### Textabschnitt
Einkommen, Anrechnung von Leistungen der Stiftung "Hilfswerk für behinderte Kinder" auf Sozialhilfe; Vermögen, Anrechnung
von Leistungen der Stiftung "Hilfswerk für behinderte Kinder" auf Sozialhilfe; Stiftung "Hilfswerk für behinderte Kinder",
Anrechnung von Stiftungsleistungen auf Sozialhilfe; Sozialhilfe, Anrechnung von Leistungen der Stiftung "Hilfswerk für behinderte
Kinder"
Gründe:
I. Die 1961 geborene, geistig behinderte und taubstumme Klägerin lebt seit 1983 in einem Heim. Die Heimkosten übernahm der
Beklagte als Hilfe zur Pflege. Die Klägerin erhielt außerdem Leistungen nach dem Gesetz über die Errichtung einer Stiftung
"Hilfswerk für behinderte Kinder" (Stiftungsgesetz) - StiftG - vom 17. Dezember 1971 (BGBl. I S. 2O18). Aus Mitteln der Stiftung
wurden ihr eine Kapitalentschädigung, eine Rentennachzahlung und (ab Juli 1974) eine monatliche Rente bewilligt. Die Klägerin
legte diese Leistungen einschließlich der nicht verbrauchten Rentenbeträge zinsbringend bei einer Sparkasse an. Ende 1984
bestand ihr hieraus gebildetes Vermögen aus einem Sparguthaben (rund 74 000 DM) und einem Sparkassenbrief (60 000 DM); darin
sind Zinsen von etwa 17 000 DM enthalten.
Mit Bescheid vom 11. April 1985 stellte der Beklagte die Hilfe zur Pflege für die Klägerin zum 1. Mai 1985 ein, da sie vermögend
sei, und erklärte, er müsse erbrachte Leistungen zur Erstattung geltend machen. Mit ihren Widerspruch hiergegen machte die
Klägerin geltend, daß ihr Vermögen nur auf Leistungen nach dem Stiftungsgesetz beruhe und nicht auf Sozialhilfeleistungen
anzurechnen sei.

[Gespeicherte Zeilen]
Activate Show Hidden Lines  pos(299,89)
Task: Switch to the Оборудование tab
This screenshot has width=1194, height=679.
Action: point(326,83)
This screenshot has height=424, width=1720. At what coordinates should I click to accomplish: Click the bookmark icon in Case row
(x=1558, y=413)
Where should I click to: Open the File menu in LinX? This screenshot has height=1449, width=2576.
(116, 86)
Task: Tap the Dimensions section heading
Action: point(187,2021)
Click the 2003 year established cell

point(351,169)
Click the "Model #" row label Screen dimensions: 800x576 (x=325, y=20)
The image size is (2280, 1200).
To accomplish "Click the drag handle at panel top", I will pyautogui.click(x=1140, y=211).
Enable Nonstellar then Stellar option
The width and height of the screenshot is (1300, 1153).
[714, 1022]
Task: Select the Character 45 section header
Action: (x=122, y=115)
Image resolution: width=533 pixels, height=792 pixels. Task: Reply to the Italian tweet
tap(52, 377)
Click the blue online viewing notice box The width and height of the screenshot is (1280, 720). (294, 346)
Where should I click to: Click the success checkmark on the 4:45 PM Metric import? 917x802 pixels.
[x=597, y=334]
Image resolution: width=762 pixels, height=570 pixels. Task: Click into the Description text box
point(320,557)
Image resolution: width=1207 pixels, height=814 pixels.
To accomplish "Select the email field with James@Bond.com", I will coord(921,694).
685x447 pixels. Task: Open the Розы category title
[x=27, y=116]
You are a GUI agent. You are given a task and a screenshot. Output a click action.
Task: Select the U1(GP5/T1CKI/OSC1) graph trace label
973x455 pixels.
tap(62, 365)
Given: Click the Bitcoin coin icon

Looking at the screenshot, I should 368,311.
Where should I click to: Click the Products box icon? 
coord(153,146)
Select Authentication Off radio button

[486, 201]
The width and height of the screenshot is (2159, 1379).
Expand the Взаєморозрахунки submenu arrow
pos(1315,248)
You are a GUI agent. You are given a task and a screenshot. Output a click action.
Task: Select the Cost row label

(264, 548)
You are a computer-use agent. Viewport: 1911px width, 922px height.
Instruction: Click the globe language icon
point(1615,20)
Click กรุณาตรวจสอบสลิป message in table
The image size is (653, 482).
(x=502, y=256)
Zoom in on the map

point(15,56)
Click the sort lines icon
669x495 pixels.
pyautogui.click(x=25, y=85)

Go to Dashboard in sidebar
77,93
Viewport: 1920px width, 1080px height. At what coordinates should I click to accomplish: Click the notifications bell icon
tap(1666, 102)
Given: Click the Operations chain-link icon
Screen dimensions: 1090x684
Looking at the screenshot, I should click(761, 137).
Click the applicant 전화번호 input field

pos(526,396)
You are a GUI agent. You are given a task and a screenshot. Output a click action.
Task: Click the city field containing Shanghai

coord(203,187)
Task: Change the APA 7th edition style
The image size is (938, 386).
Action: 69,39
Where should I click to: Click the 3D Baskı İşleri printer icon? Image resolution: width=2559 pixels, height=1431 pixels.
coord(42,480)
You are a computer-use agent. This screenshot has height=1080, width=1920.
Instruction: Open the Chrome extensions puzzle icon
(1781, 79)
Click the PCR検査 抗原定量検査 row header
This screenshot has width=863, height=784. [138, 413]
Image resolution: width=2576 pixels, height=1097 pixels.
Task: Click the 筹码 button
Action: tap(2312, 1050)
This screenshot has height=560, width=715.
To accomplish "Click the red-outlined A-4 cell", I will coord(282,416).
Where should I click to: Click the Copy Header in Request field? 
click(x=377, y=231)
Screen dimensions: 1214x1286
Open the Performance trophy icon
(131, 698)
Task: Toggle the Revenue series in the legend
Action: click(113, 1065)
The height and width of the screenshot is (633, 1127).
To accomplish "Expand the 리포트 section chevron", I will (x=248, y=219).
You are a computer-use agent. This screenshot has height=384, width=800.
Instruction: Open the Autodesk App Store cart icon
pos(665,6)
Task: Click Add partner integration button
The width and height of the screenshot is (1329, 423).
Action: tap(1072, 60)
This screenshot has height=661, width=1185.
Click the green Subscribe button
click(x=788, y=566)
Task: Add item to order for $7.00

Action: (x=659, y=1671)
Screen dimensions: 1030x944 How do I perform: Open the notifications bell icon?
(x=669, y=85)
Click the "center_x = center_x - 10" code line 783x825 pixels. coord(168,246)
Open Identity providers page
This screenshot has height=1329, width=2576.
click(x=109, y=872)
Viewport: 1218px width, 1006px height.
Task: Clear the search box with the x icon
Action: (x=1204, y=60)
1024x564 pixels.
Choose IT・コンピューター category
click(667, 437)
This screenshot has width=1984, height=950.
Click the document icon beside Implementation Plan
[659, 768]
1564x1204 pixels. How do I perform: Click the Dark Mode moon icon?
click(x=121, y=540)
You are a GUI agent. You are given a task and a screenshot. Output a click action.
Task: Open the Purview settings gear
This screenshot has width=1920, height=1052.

### Gestellte Aufgabe 1
Prüfe anhand des Textabschnitts, ob die Aussagen (a) bis (c) zutreffen, und belege jede Antwort (ja oder nein) mit dem wörtlichen Zitat der entscheidenden Stelle: (a) Die Klägerin lebt seit 1983 in einem Heim. (b) Die monatliche Rente wurde ab Juli 1971 bewilligt. (c) Der Beklagte stellte die Hilfe zur Pflege zum 1. Mai 1985 ein.
### Gestellte Aufgabe 2
Gib den Abschnitt des Textabschnitts wörtlich wieder, der mit den Worten „Mit Bescheid vom“ einsetzt und mit „anzurechnen sei.“ schließt.

### Vollständige Antwort 1
(a) Ja: „lebt seit 1983 in einem Heim“
(b) Nein: „(ab Juli 1974) eine monatliche Rente bewilligt“
(c) Ja: „stellte der Beklagte die Hilfe zur Pflege für die Klägerin zum 1. Mai 1985 ein“

### Vollständige Antwort 2
Mit Bescheid vom 11. April 1985 stellte der Beklagte die Hilfe zur Pflege für die Klägerin zum 1. Mai 1985 ein, da sie vermögend
sei, und erklärte, er müsse erbrachte Leistungen zur Erstattung geltend machen. Mit ihren Widerspruch hiergegen machte die
Klägerin geltend, daß ihr Vermögen nur auf Leistungen nach dem Stiftungsgesetz beruhe und nicht auf Sozialhilfeleistungen
anzurechnen sei.